Excerpt =>

Moving to the individual revenue line items. Service revenue was $1.2 billion, up 15% over the prior year period. This reflects strong payment volume growth in the March quarter, the revenue from which is recorded in the June quarter.

Data processing revenue was $1 billion, up 17% over the prior year's quarter, based on solid growth rates for CyberSource transactions and Visa processed transactions outside of the U.S., as well as competitive pricing actions that became effective in the quarter.

As a reminder, the fixed acquirer network fee initiated in the third quarter is booked to data processing revenue. Offsetting merchant and acquirer incentives are reflected in the contra revenue incentive line, which I'll cover in a moment.

Turning to a different metric. We saw a step-up in the gross revenue data processing yield, due in part to strategic pricing adjustments, but also driven by the steep decline in Interlink transactions in the quarter, which are by far our lowest yielding product.

Data section =>
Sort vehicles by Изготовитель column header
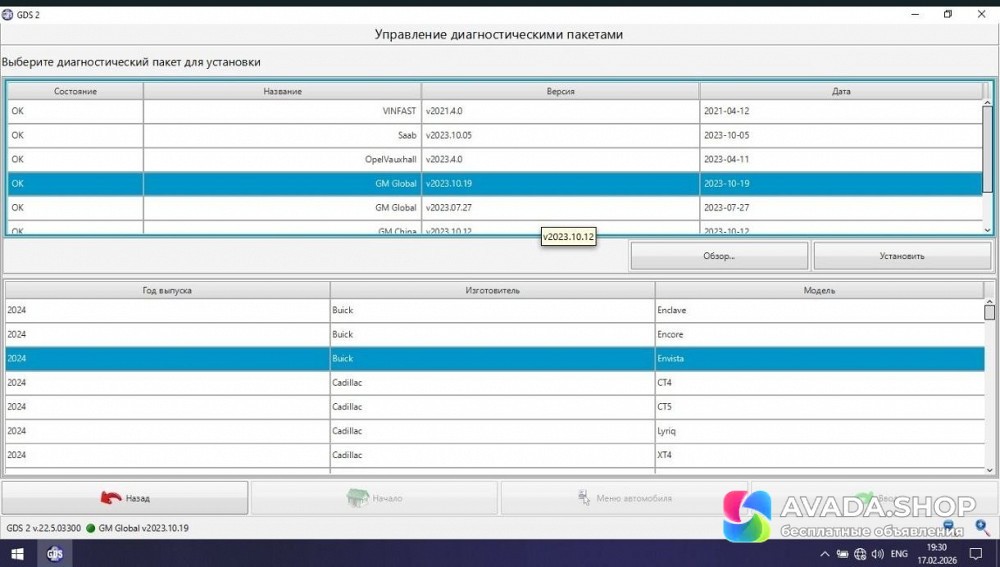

Given exercise => Continue the earnings-call remarks on revenue line items that appear before the listing, starting right after their last sentence.

Reply =>
International transaction revenue was up 13% to $748 million, reflecting continued strength in cross-border volumes, with low double-digit growth rates in the U.S. and mid-teen growth in the Rest of World as measured on a constant dollar basis.

As I highlighted earlier, client incentives for the quarter came in at 19%. The fourth fiscal quarter will also see an elevated level, but is likely to be slightly less than Q3. Together, these incentive levels are consistent with our full year outlook of 17% to 18%. While we are not yet prepared to offer a more detailed view of fiscal 2013 incentives, we do expect a modest increase from the 2012 level of 17% to 18%.

Total adjusted operating expenses for the quarter were $1.1 billion, up 10% from the prior year. This was primarily due to higher personnel expenses and costs associated with our investments in growth-related technology projects.

Marketing expenses of $242 million reflect a heavier weighting of spend in the second half of the year, timed with the global promotion of the London Summer Olympics.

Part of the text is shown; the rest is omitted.